> **WHAT THE TASK REQUIRES**
The answer should reproduce the listing below character for character.

··········

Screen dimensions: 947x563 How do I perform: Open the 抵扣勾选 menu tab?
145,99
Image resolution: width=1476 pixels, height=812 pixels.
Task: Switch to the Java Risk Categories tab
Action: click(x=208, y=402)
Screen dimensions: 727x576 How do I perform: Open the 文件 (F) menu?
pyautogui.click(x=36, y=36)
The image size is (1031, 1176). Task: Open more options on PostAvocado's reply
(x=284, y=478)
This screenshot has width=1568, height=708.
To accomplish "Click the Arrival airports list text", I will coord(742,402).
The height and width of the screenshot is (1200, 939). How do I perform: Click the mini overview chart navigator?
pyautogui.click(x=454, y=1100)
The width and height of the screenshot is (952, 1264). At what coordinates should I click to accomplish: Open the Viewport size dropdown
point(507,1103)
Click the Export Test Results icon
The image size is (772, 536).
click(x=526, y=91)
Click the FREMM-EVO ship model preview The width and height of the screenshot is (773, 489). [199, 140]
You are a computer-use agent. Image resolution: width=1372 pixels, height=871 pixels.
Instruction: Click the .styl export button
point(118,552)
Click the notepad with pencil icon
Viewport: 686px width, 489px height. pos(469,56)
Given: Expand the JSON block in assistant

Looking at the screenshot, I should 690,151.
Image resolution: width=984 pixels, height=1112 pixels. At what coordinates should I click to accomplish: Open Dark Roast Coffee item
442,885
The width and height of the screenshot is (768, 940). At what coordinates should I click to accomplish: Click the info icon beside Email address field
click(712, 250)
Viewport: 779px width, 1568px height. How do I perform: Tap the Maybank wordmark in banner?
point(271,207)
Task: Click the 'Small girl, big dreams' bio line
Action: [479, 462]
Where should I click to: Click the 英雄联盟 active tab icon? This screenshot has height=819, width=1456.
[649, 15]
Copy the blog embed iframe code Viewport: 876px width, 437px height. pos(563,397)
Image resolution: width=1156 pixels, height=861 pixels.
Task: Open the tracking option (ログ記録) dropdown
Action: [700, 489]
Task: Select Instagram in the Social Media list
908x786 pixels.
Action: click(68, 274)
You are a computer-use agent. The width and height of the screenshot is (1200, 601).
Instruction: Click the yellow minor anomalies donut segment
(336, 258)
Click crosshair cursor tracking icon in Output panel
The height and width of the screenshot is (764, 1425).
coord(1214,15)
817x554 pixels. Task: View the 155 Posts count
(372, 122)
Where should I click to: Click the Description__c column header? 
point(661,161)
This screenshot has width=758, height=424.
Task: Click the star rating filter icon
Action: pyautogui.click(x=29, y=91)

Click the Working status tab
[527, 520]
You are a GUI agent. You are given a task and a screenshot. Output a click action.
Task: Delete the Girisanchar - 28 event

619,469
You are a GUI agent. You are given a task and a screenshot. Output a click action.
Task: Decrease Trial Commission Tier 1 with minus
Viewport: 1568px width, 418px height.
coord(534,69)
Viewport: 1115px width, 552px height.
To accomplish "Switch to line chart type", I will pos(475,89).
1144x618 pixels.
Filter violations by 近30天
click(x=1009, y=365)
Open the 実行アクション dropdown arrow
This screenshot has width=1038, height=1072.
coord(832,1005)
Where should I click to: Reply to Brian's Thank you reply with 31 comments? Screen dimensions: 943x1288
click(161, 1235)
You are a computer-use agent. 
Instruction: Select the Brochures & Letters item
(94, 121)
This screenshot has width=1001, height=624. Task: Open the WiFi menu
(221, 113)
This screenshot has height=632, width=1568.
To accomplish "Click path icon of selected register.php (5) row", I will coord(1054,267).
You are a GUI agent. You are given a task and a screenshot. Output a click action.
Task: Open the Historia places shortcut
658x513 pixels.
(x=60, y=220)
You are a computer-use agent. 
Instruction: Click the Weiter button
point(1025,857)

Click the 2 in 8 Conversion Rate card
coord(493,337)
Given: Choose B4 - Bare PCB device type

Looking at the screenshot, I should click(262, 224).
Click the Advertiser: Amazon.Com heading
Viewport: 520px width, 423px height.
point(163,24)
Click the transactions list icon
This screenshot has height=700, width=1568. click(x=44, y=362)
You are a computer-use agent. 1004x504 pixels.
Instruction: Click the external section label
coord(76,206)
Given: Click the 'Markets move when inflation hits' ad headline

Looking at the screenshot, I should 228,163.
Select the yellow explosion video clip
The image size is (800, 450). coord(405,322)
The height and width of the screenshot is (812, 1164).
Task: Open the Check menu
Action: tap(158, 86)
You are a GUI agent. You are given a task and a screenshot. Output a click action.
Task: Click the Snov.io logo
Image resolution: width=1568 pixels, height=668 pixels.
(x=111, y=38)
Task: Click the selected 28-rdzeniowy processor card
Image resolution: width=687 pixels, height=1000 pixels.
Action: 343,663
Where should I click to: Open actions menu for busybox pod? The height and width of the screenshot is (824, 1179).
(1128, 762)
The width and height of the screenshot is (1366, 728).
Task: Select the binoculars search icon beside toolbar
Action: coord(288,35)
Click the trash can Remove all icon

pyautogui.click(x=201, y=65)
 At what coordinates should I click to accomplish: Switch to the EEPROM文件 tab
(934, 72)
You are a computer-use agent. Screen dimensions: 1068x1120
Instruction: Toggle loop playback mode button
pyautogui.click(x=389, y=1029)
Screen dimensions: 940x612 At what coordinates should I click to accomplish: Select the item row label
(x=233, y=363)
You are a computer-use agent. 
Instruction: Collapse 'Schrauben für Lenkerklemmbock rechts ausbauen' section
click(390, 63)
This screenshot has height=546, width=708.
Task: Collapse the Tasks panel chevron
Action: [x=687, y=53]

··········

> **TASK OUTPUT**
Screen dimensions: 947x563 How do I perform: Open the 抵扣勾选 menu tab?
145,99
Image resolution: width=1476 pixels, height=812 pixels.
Task: Switch to the Java Risk Categories tab
Action: click(x=208, y=402)
Screen dimensions: 727x576 How do I perform: Open the 文件 (F) menu?
pyautogui.click(x=36, y=36)
The image size is (1031, 1176). Task: Open more options on PostAvocado's reply
(x=284, y=478)
This screenshot has width=1568, height=708.
To accomplish "Click the Arrival airports list text", I will coord(742,402).
The height and width of the screenshot is (1200, 939). How do I perform: Click the mini overview chart navigator?
pyautogui.click(x=454, y=1100)
The width and height of the screenshot is (952, 1264). At what coordinates should I click to accomplish: Open the Viewport size dropdown
point(507,1103)
Click the Export Test Results icon
The image size is (772, 536).
click(x=526, y=91)
Click the FREMM-EVO ship model preview The width and height of the screenshot is (773, 489). [199, 140]
You are a computer-use agent. Image resolution: width=1372 pixels, height=871 pixels.
Instruction: Click the .styl export button
point(118,552)
Click the notepad with pencil icon
Viewport: 686px width, 489px height. pos(469,56)
Given: Expand the JSON block in assistant

Looking at the screenshot, I should 690,151.
Image resolution: width=984 pixels, height=1112 pixels. At what coordinates should I click to accomplish: Open Dark Roast Coffee item
442,885
The width and height of the screenshot is (768, 940). At what coordinates should I click to accomplish: Click the info icon beside Email address field
click(712, 250)
Viewport: 779px width, 1568px height. How do I perform: Tap the Maybank wordmark in banner?
point(271,207)
Task: Click the 'Small girl, big dreams' bio line
Action: [479, 462]
Where should I click to: Click the 英雄联盟 active tab icon? This screenshot has height=819, width=1456.
[649, 15]
Copy the blog embed iframe code Viewport: 876px width, 437px height. pos(563,397)
Image resolution: width=1156 pixels, height=861 pixels.
Task: Open the tracking option (ログ記録) dropdown
Action: [700, 489]
Task: Select Instagram in the Social Media list
908x786 pixels.
Action: click(68, 274)
You are a computer-use agent. The width and height of the screenshot is (1200, 601).
Instruction: Click the yellow minor anomalies donut segment
(336, 258)
Click crosshair cursor tracking icon in Output panel
The height and width of the screenshot is (764, 1425).
coord(1214,15)
817x554 pixels. Task: View the 155 Posts count
(372, 122)
Where should I click to: Click the Description__c column header? 
point(661,161)
This screenshot has width=758, height=424.
Task: Click the star rating filter icon
Action: pyautogui.click(x=29, y=91)

Click the Working status tab
[527, 520]
You are a GUI agent. You are given a task and a screenshot. Output a click action.
Task: Delete the Girisanchar - 28 event

619,469
You are a GUI agent. You are given a task and a screenshot. Output a click action.
Task: Decrease Trial Commission Tier 1 with minus
Viewport: 1568px width, 418px height.
coord(534,69)
Viewport: 1115px width, 552px height.
To accomplish "Switch to line chart type", I will pos(475,89).
1144x618 pixels.
Filter violations by 近30天
click(x=1009, y=365)
Open the 実行アクション dropdown arrow
This screenshot has width=1038, height=1072.
coord(832,1005)
Where should I click to: Reply to Brian's Thank you reply with 31 comments? Screen dimensions: 943x1288
click(161, 1235)
You are a computer-use agent. 
Instruction: Select the Brochures & Letters item
(94, 121)
This screenshot has width=1001, height=624. Task: Open the WiFi menu
(221, 113)
This screenshot has height=632, width=1568.
To accomplish "Click path icon of selected register.php (5) row", I will coord(1054,267).
You are a GUI agent. You are given a task and a screenshot. Output a click action.
Task: Open the Historia places shortcut
658x513 pixels.
(x=60, y=220)
You are a computer-use agent. 
Instruction: Click the Weiter button
point(1025,857)

Click the 2 in 8 Conversion Rate card
coord(493,337)
Given: Choose B4 - Bare PCB device type

Looking at the screenshot, I should click(262, 224).
Click the Advertiser: Amazon.Com heading
Viewport: 520px width, 423px height.
point(163,24)
Click the transactions list icon
This screenshot has height=700, width=1568. click(x=44, y=362)
You are a computer-use agent. 1004x504 pixels.
Instruction: Click the external section label
coord(76,206)
Given: Click the 'Markets move when inflation hits' ad headline

Looking at the screenshot, I should 228,163.
Select the yellow explosion video clip
The image size is (800, 450). coord(405,322)
The height and width of the screenshot is (812, 1164).
Task: Open the Check menu
Action: tap(158, 86)
You are a GUI agent. You are given a task and a screenshot. Output a click action.
Task: Click the Snov.io logo
Image resolution: width=1568 pixels, height=668 pixels.
(x=111, y=38)
Task: Click the selected 28-rdzeniowy processor card
Image resolution: width=687 pixels, height=1000 pixels.
Action: 343,663
Where should I click to: Open actions menu for busybox pod? The height and width of the screenshot is (824, 1179).
(1128, 762)
The width and height of the screenshot is (1366, 728).
Task: Select the binoculars search icon beside toolbar
Action: coord(288,35)
Click the trash can Remove all icon

pyautogui.click(x=201, y=65)
 At what coordinates should I click to accomplish: Switch to the EEPROM文件 tab
(934, 72)
You are a computer-use agent. Screen dimensions: 1068x1120
Instruction: Toggle loop playback mode button
pyautogui.click(x=389, y=1029)
Screen dimensions: 940x612 At what coordinates should I click to accomplish: Select the item row label
(x=233, y=363)
You are a computer-use agent. 
Instruction: Collapse 'Schrauben für Lenkerklemmbock rechts ausbauen' section
click(390, 63)
This screenshot has height=546, width=708.
Task: Collapse the Tasks panel chevron
Action: [x=687, y=53]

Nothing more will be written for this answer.